Tuesday, November 13, 2007

Everybody Has to be Known for Something, I Guess


If you met me in a public restroom and didn’t know any better, you might assume that I suffer from OCD. To be clear though, just because I behave in a manner that makes it appear as though I have OCD, doesn’t mean I do. I just don’t like to touch anything in public restrooms, that’s all. If people consider that an illness – surely that’s their problem, not mine.

Not only do I not like to touch anything in a public restroom, the truth is, I’d rather squat and pee in the middle of a busy freeway than even go in one (and I have done so, on many occasions, if you must know). Just go ahead and tell me that means I’m crazy – I dare you.

Actually, it’s not just public restrooms that stress me out. I returned to my place of previous employment this year after a 6 year absence. My first day back, a coworker said, “I’m so glad you’re back – we missed you! You know, I’ll never forget my first day of work here when I was asking you about a file and you told me that I was about to make you throw up because I was licking my fingers as I turned the pages.”

“Oh I’m so sorry,” I said.

Everybody laughed at me. It’s embarrassing. But seriously, why do people have to lick things that other people are going to have to touch?

Another day we were visited by a woman who used to work there with me, but doesn’t anymore. She hugged me and in her thick Texas accent she said, “I never forgot you! Every time I have to share popcorn with someone I worry about them licking their fingers and then scrubbing back around in the bowl – I just never would have even thought to worry about that if you hadn’t pointed it out to me.”

And everyone laughed at me.

And now someone who started working there after I’d left really understands how special she is to me. One day, shortly after we met, as I was borrowing her pen, I explained why I feel that as a general rule, people really ought to just use their own pens. But I told her I didn’t mind using her’s. “You don’t really gross me out,” I said.

She furrowed her eyebrows and chuckled. Little did she know that, “You don’t gross me out,” is a complement from me of the highest order. But she does now – so she can join in the office fun of laughing at me. What an asset I am to the workplace.

This was never really that problematic until I became the mother of young children. Actually I thought I was doing fine even then until J came home from first grade talking about some sort of foolishness or other that one of his friends had been engaging in in the bathroom at school. Mid-story I interrupted, “We do not play in the bathroom. Bathrooms are disgusting. We pee. We don’t touch anything. We wash our hands. We get out. That’s it.”
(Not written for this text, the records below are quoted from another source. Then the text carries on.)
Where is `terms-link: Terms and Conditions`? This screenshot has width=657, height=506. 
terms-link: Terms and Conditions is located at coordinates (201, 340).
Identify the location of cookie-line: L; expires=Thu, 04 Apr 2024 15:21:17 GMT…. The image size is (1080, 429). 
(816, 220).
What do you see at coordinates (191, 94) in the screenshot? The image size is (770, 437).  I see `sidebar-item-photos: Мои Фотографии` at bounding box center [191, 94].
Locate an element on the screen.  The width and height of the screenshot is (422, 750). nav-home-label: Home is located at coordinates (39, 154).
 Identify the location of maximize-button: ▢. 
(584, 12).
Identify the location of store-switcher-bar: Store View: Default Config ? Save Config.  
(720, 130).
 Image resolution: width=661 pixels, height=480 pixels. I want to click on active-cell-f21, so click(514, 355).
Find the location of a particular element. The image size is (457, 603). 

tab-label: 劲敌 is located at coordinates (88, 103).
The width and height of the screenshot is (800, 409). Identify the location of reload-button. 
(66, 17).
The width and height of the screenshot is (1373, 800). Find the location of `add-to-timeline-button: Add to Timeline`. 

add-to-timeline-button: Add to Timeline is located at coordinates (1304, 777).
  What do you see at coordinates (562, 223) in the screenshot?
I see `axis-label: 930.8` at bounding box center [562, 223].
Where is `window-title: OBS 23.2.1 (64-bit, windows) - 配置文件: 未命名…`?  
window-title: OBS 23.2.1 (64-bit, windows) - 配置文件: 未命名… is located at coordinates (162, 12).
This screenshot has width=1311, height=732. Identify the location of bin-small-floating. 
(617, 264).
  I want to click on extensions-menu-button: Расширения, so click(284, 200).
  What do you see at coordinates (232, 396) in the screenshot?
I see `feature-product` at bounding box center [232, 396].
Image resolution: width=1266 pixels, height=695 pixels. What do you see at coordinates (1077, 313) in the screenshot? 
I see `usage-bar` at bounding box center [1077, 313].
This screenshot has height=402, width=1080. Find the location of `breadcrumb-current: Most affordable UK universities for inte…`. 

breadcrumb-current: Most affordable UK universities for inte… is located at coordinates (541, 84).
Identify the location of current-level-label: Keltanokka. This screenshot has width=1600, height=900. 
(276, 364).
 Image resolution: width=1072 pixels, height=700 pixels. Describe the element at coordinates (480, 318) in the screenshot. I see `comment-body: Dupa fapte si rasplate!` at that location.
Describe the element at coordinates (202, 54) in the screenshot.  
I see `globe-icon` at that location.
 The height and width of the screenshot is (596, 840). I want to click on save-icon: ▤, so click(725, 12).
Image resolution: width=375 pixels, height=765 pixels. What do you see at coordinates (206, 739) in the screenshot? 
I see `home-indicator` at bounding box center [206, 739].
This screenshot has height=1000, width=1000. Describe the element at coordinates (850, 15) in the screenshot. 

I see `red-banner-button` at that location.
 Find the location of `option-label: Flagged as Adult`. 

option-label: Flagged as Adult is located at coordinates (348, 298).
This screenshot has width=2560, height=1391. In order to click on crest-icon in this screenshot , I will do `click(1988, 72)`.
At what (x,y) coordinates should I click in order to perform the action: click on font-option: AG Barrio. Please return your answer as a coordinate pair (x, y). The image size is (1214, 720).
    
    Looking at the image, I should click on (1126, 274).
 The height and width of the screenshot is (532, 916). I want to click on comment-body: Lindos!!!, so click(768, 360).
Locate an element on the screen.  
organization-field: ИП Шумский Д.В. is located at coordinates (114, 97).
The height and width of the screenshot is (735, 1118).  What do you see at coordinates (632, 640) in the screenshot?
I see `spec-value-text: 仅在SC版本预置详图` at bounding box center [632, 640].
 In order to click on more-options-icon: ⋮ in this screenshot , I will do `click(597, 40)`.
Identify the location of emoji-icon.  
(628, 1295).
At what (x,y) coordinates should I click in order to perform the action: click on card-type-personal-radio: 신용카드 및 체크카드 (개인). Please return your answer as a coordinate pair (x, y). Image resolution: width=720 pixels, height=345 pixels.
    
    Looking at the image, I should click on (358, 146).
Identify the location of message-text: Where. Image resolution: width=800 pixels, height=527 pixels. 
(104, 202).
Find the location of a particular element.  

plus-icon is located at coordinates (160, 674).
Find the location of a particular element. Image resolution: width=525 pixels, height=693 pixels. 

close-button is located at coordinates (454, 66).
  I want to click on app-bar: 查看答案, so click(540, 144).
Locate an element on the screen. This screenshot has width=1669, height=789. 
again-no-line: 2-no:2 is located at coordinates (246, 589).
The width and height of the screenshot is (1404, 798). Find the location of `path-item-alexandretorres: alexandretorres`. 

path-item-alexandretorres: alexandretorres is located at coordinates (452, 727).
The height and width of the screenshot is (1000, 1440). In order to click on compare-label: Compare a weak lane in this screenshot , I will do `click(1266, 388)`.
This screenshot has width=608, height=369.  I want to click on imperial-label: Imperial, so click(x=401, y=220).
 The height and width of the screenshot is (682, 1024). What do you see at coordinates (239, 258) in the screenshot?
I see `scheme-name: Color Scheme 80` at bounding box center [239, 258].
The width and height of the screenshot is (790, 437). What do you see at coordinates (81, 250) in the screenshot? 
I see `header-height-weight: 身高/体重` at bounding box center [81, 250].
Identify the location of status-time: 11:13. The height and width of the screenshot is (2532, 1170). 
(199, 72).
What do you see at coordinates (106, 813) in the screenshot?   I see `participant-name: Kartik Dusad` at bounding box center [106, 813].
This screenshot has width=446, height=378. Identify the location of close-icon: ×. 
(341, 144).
And then he went on to tell me something about the toilet paper dispenser. “Why did you need toilet paper,” I asked, “I thought you never go poop at school?”

“Well,” he said, “I just need some to use to flush the potty after I pee.”

Part of me thinks, oh no, my poor kids are going to be as weird as I am. But I’m secretly pleased that he has healthy bathroom habits already. Or perhaps “healthy” is the wrong word. Hygienic maybe. Hygienic can’t be all bad – can it?
Posted by Picasa

4 comments:

radical mama said...

You are not alone. I just wouldn't have the courage to point out other people's grossness, although I think it needs to be done sometimes. They should KNOW that they are spreading germs. Common sense, people.

Anonymous said...

this is how Howard Hughes started out.

Lori at Spinning Yellow said...

I am so right there with you! I make me kids wash their hands constantly and am that crazy lunatic in the bathroom who says, "don't touch anything" a million times. Gross, I tell you. And I become more germaphobic as I get older.

Girl said...

I get the bathroom thing. I used to be a little more lax about it until my kids starting bringing home every germ under the sun, ewww.